La gabbia della famiglia e le belve feroci che si sbranano
Le riprese del film, co-prodotto con la tedesca Eichberg-Film iniziano nel Gennaio del 1954. Presumibilmente la fase di post-produzione si protrae fino alla tarda primavera, visto che in quel periodo – a fine Aprile – viene stampata una copia del film con il titolo I due amori, mentre per i primi di Maggio è annunciata l’uscita del fotoromanzo che porta lo stesso titolo. Il 5 Luglio, la Itala Film comunica alla SIAE il cambiamento del titolo in L’amore si difende che diventa il definitivo Nel gorgo del peccato il 23 Luglio, quando ottiene il visto censura con il divieto ai minori di 16 anni. Condizione per l’uscita nelle sale, però, è che vengano tagliate alcune scene ritenute troppo erotiche. Il film viene proiettato la prima volta in pubblico il 30 Ottobre 1954.
Nonostante l’apporto dei tagli, la produzione fa ricorso in appello per far togliere il divieto. Il 16 Dicembre la commissione mantiene il divieto assegnato al film ma chiede ulteriori tagli per mitigare ulteriormente la componente erotica. A Gennaio la produzione riceve le indicazioni della commissione ma il film, inspiegabilmente, resta fermo per altri mesi per poi vedere la luce della sala solo a fine Giugno 1955 a Firenze. Per ricoprire il ruolo della madre all’inizio viene chiamata Rina Morelli che nel film finito doppia l’attrice protagonista Elisa Cegani. Le riprese in esterni si svolgono tra Roma e San Felice al Circeo. Il budget complessivo è di 95 milioni, l’incasso definitivo arriva a malapena ai 50 milioni.

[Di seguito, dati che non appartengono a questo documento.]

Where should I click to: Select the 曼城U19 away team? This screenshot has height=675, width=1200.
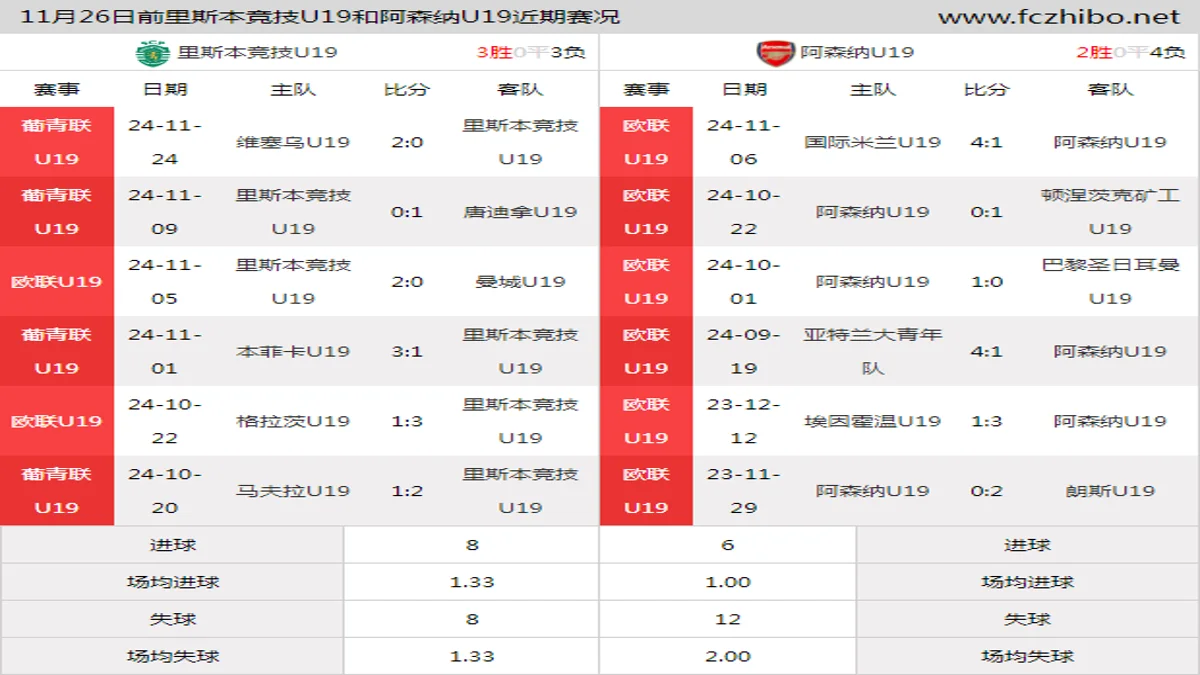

Una lavorazione e una distribuzione così travagliata trovano giustificazione, soprattutto in quello che è il tema più scottante (anche se il meno esplicito) del film: l’incesto. Il rapporto morboso che lega madre e figlio, al limite dell’ossessione amorosa, trova testimonianza sin dal titolo originale del soggetto a firma Oreste Biancoli, I due amori, dove uno è quello tra Alberto e Germaine e l’atro quello tra Margherita Valli e lo stesso Alberto, suo figlio. I due amori tra cui è diviso Alberto sono perfettamente antitetici, ma paradossalmente, convenzionali: la madre è incarnazione della tradizione materna italiana, Germaine è la donna moderna, emancipata e, rigorosamente, straniera. Nel film però è la Madre (intesa come ruolo) a dominare la scena con la sua figura – che è sia corpo che agisce con l’istinto protettivo dell’animale sia spirito che permea l’esistenza – e con la sua presenza eterea a celeste, anche dopo la morte (così si spiegano le panoramiche sulle nuvole mentre si ascolta la sua voice-off raccontare la vicenda).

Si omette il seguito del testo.